[Dataset entries]
-- Opening Marker --

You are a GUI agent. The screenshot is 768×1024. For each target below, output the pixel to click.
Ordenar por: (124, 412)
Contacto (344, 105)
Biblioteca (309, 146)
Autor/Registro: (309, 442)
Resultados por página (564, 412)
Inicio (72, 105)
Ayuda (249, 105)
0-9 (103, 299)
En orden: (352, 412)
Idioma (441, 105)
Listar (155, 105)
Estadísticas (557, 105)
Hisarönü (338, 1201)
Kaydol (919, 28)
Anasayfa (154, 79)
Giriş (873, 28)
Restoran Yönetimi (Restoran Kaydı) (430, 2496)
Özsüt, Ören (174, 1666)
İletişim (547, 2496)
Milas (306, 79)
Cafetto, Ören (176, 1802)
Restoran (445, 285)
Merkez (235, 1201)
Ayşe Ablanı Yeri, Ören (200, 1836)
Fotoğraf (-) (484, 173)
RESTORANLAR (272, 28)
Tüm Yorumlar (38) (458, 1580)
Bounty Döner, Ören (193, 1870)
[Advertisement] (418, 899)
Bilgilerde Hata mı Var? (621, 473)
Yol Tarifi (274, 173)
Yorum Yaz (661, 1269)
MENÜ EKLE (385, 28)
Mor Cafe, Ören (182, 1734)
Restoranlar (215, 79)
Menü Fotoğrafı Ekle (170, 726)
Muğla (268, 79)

-- Closing Marker --

:: Exercise objective ::
Collect every line from the records above that contains the word "Ören".

:: Solution to the problem ::
Özsüt, Ören (174, 1666)
Cafetto, Ören (176, 1802)
Ayşe Ablanı Yeri, Ören (200, 1836)
Bounty Döner, Ören (193, 1870)
Mor Cafe, Ören (182, 1734)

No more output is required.